The impact of the bitter battle of nerves in UP’s first family is likely to have a clear bearing on the poll results of this region. The prospects of the ruling party may be affected as the Yadavs in the main three districts of Etawah, Mainpuri and Kannauj seem to be vertically divided with the youth standing by CM Akhilesh Yadav and the elders supporting his father and SP patriarch, Mulayam Singh Yadav and his brother Shivpal who, they feel, have been sidelined in the party.
However, in a bid to mitigate the feud impact and to win over the sulking lot of his native land, Akhilesh went full throttle in the last leg of campaigning addressing seven rallies in Etawah and Mainpuri on Thursday to assure the party’s ‘core voters’ that all was well within the party and the family.

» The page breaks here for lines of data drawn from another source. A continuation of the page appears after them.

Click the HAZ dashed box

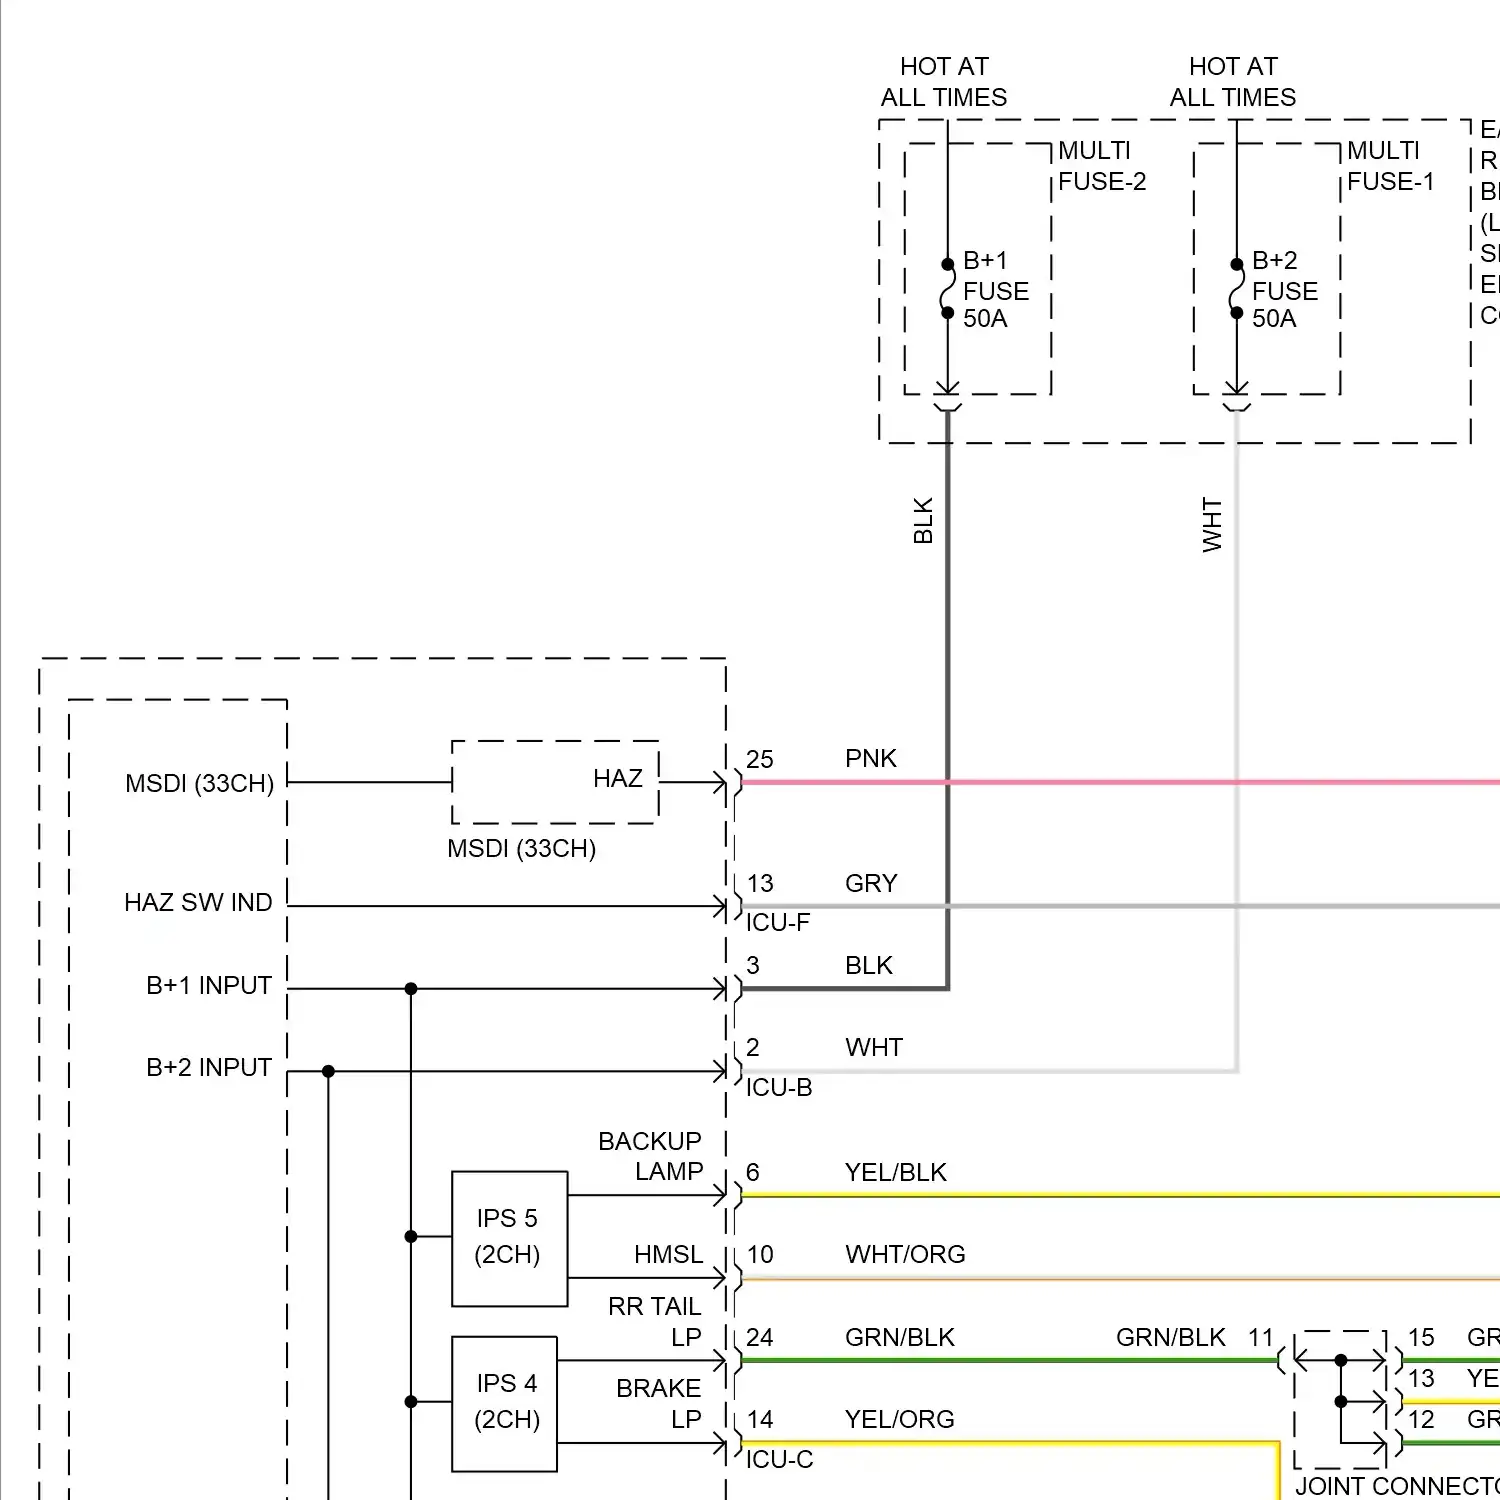pyautogui.click(x=555, y=782)
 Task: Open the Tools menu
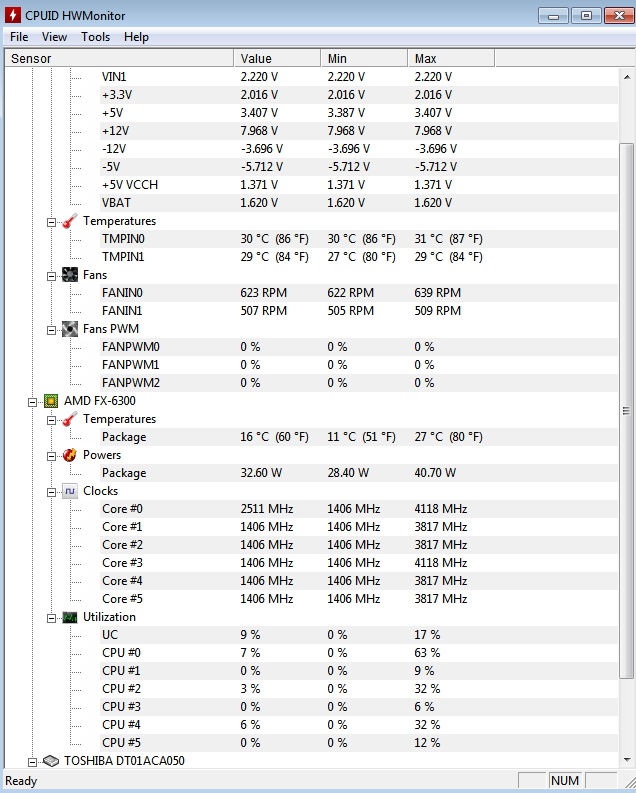tap(95, 37)
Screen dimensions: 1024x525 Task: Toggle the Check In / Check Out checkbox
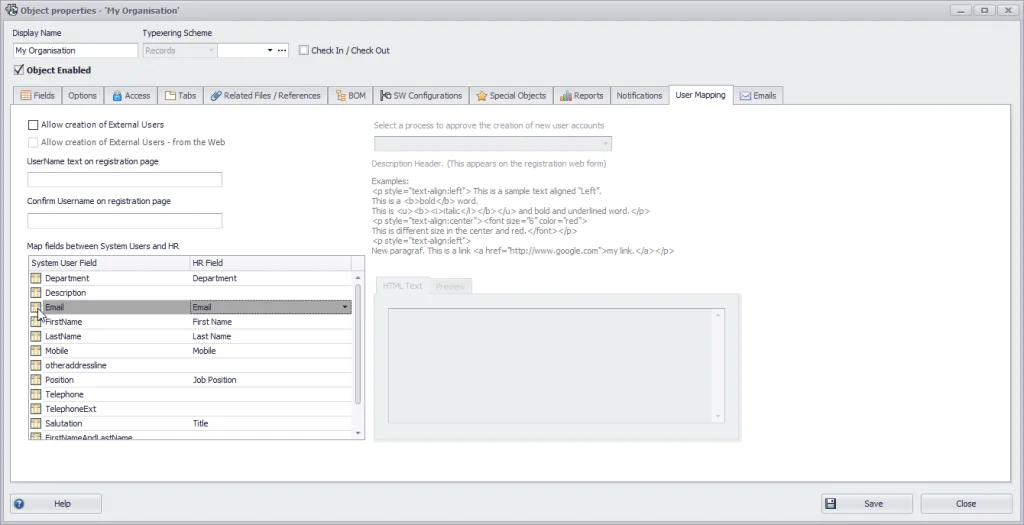point(304,50)
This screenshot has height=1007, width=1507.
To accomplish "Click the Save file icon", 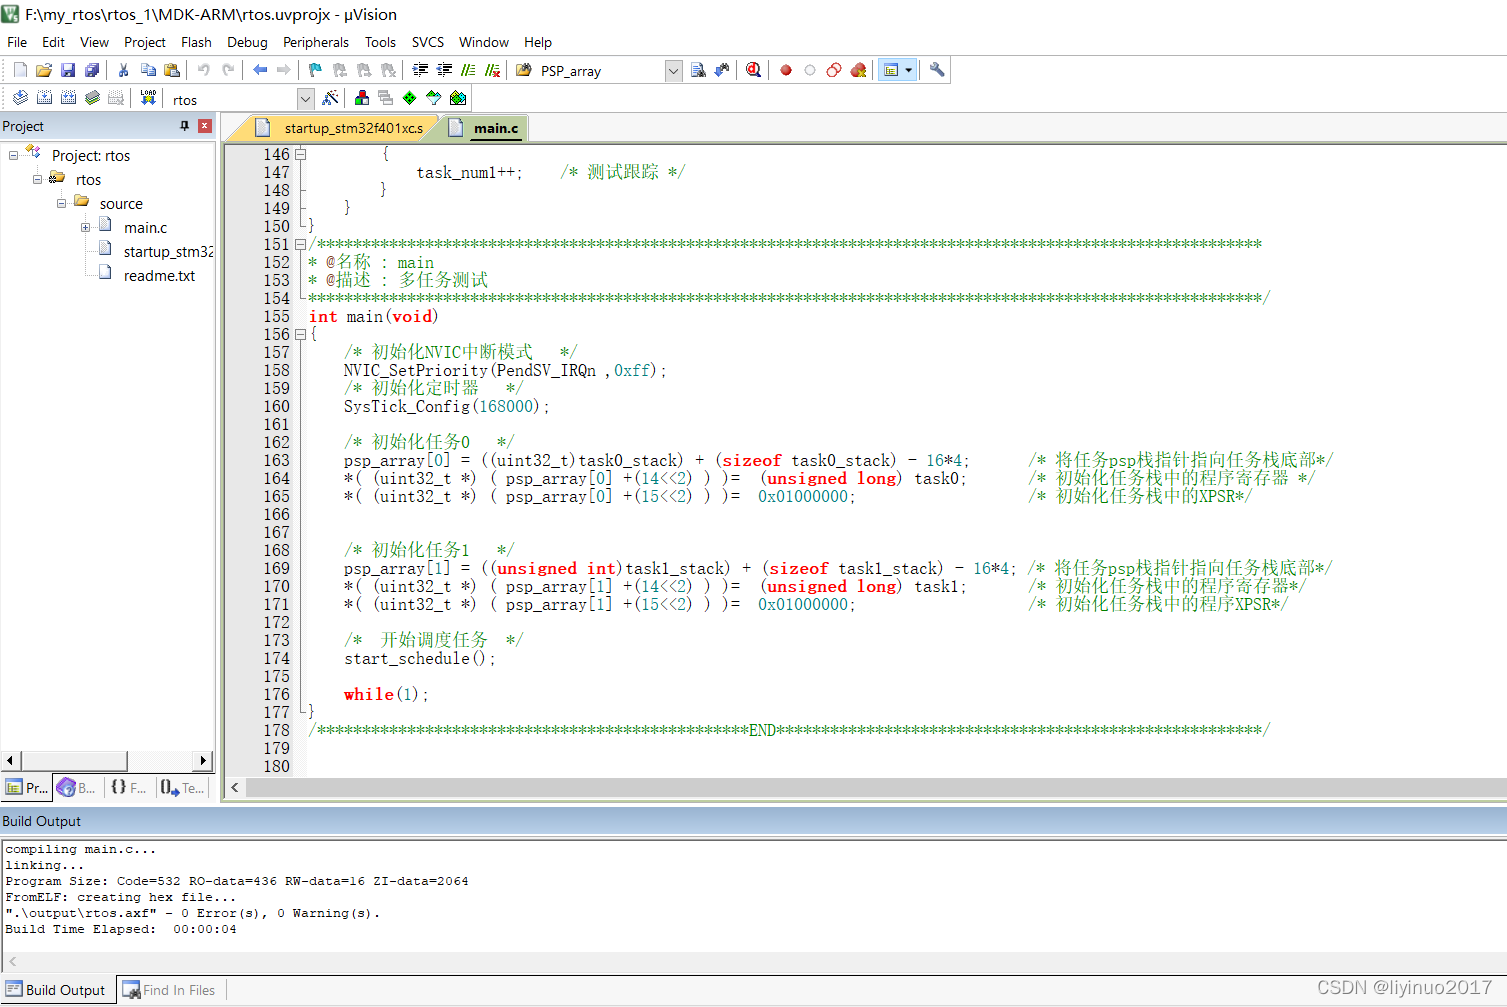I will (68, 70).
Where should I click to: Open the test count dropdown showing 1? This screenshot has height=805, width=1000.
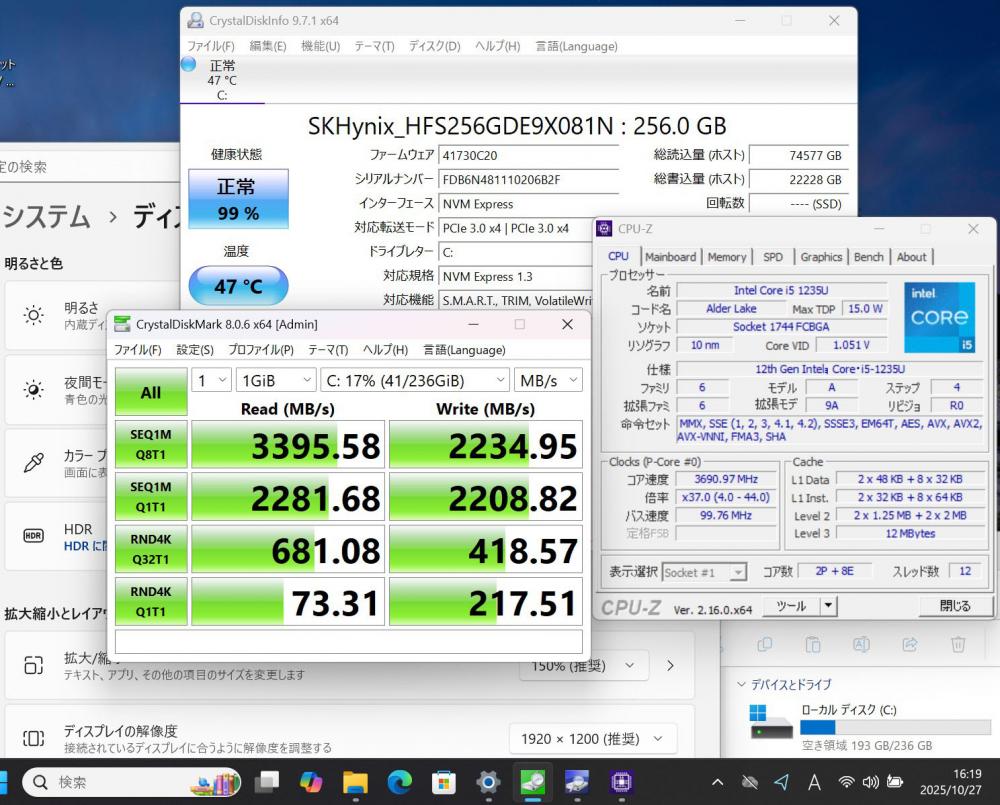(210, 381)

Both BJP and BSP, on the other hand, can hardly do worse than the last time, when they had won just five and six seats respectively.
In fact, the BJP had fielded a large number of strong turncoats in this phase, many of them sitting MLAs of the rival parties, to bolster its chances. Mayawati, after trying to consolidate Muslim votes, was back to wooing Dalits as 19 of 69 seats in this phase are reserved for Scheduled Castes.